*** Opening of Supplied data ***
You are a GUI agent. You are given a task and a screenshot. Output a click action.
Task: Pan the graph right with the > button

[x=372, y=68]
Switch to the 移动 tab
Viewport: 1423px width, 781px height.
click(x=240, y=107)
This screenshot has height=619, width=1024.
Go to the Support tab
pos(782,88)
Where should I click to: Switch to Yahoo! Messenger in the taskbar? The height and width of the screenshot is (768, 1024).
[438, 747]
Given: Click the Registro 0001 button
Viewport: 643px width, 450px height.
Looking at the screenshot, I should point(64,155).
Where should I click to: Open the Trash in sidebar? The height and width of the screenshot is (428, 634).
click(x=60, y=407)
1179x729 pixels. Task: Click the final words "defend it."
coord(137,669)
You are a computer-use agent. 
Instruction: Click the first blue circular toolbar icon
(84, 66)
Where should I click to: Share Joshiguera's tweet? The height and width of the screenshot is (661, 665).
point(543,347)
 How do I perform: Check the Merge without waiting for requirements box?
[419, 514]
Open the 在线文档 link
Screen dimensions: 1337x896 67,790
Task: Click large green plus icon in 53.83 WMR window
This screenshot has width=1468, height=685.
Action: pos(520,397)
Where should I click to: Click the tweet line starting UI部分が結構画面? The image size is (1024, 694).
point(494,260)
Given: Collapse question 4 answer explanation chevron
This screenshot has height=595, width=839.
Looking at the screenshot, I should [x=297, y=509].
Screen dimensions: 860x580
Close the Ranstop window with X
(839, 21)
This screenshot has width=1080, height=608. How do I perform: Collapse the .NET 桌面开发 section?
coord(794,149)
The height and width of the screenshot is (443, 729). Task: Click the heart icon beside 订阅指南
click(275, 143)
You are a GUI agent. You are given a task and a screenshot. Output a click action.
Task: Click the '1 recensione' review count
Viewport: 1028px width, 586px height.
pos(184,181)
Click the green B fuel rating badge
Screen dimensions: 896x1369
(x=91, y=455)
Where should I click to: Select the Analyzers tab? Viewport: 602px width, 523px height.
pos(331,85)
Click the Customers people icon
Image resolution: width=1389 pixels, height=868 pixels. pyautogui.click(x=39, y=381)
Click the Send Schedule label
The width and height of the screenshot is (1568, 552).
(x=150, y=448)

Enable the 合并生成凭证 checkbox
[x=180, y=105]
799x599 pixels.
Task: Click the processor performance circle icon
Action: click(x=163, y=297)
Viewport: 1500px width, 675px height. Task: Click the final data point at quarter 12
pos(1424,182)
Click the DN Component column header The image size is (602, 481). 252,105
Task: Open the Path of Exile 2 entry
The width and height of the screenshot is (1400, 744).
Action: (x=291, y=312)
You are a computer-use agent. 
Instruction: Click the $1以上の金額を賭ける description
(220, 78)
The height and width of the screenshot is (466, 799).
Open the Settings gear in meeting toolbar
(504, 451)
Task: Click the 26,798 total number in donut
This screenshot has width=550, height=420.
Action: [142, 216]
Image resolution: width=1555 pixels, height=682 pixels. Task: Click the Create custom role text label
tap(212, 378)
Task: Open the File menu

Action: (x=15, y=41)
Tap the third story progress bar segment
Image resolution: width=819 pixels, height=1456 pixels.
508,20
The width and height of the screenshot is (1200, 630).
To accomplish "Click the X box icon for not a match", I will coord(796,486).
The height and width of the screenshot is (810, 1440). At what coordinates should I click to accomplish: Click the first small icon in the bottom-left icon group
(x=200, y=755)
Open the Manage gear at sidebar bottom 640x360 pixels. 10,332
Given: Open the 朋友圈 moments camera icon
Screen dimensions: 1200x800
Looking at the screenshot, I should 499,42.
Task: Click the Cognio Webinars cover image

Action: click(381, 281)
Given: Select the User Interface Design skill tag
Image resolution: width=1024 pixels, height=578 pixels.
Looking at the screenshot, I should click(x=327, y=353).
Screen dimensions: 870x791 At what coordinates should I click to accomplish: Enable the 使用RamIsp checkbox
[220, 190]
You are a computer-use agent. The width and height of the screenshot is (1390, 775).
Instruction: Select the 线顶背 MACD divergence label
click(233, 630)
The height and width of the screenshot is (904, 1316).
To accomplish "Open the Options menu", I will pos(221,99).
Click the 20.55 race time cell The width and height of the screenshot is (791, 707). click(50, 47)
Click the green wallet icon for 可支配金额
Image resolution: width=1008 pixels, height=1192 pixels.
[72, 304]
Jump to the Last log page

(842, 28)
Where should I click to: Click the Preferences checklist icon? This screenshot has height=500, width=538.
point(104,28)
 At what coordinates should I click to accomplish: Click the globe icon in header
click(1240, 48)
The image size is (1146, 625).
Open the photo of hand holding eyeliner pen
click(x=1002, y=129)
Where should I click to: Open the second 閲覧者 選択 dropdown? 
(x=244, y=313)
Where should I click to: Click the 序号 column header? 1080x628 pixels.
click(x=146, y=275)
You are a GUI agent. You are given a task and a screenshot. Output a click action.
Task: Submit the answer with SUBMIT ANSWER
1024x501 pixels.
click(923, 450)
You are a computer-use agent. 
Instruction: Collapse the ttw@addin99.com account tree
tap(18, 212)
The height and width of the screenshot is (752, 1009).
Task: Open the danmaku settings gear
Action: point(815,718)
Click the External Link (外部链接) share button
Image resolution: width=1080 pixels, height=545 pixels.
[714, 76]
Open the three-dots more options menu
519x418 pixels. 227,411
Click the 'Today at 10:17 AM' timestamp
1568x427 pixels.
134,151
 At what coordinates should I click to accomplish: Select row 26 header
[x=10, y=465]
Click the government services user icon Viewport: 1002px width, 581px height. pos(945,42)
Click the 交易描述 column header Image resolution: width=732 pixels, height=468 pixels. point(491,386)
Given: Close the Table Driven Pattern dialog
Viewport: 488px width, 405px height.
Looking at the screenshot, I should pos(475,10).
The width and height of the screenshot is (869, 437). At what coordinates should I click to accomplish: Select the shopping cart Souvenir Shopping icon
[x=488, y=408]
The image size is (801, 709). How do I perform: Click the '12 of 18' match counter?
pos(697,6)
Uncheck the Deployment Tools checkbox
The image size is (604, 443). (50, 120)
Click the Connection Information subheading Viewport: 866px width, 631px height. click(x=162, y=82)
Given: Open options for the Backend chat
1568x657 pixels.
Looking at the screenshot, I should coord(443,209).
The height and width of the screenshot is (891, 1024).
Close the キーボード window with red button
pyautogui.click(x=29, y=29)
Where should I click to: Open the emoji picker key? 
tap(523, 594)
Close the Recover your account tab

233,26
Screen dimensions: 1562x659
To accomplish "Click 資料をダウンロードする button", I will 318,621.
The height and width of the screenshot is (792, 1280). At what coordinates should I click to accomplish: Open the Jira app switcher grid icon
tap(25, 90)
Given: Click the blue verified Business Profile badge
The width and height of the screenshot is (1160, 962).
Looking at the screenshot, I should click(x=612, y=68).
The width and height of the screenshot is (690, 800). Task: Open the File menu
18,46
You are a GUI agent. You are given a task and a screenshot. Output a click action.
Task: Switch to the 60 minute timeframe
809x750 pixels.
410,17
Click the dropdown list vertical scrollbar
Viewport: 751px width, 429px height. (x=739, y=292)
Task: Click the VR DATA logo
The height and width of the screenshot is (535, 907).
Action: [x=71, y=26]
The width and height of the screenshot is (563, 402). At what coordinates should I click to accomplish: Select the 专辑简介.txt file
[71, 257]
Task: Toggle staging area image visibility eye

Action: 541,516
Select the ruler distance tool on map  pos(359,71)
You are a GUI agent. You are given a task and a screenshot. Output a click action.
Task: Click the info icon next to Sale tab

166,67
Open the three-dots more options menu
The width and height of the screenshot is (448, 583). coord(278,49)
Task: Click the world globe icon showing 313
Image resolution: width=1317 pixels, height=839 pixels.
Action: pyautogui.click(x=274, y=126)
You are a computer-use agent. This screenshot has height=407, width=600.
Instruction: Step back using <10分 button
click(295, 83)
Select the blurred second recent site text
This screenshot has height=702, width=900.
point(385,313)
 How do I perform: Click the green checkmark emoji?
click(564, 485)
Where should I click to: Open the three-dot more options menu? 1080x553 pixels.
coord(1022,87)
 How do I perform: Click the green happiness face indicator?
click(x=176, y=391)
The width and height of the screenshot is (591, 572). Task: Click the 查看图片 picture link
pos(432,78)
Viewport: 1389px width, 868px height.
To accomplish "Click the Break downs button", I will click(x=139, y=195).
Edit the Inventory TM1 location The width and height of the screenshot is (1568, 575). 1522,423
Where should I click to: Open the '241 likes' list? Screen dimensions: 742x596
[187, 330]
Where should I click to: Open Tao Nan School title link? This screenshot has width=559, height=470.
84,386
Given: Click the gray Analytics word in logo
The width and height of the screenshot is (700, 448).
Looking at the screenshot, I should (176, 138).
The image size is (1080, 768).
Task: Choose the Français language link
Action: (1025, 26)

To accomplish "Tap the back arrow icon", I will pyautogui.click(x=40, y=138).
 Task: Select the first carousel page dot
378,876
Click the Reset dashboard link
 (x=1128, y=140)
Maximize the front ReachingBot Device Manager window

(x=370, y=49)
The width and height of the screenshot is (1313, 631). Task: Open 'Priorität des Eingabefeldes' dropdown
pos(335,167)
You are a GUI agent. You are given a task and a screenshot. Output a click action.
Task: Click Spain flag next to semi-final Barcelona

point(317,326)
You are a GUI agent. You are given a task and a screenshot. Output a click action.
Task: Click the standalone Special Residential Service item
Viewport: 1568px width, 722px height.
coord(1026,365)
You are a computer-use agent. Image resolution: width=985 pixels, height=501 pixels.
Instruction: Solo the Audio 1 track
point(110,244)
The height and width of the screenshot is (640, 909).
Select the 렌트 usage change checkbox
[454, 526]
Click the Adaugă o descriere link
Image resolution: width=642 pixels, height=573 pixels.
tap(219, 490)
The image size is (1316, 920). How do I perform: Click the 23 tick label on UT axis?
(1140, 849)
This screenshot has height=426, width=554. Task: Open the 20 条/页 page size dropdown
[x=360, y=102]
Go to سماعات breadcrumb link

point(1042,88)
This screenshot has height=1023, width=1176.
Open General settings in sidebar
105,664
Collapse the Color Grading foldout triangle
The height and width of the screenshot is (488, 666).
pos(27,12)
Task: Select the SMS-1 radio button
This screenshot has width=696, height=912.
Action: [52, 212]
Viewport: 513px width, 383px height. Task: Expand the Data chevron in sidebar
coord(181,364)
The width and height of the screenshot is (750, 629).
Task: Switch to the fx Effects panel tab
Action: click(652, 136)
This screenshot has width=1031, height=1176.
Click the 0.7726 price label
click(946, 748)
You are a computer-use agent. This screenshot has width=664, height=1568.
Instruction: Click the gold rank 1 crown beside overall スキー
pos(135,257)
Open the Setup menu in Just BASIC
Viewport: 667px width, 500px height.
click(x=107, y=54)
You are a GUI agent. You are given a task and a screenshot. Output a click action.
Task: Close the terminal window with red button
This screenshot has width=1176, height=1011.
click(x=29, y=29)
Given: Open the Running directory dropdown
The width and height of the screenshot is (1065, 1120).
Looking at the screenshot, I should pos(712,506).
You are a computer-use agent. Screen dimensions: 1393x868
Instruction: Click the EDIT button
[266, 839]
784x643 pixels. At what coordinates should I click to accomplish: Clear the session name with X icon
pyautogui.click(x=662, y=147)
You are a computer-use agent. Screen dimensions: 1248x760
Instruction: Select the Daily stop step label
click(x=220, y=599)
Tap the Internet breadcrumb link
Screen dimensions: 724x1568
*** Close of Supplied data ***
- _The problem_
Print again the lines of the entries above that fall between the line holding "The height and width of the screenshot is (810, 1440)." and the line holding "Given: Open the 朋友圈 moments camera icon", inclusive, exactly as they stand.

- _Response below_
The height and width of the screenshot is (810, 1440). At what coordinates should I click to accomplish: Click the first small icon in the bottom-left icon group
(x=200, y=755)
Open the Manage gear at sidebar bottom 640x360 pixels. 10,332
Given: Open the 朋友圈 moments camera icon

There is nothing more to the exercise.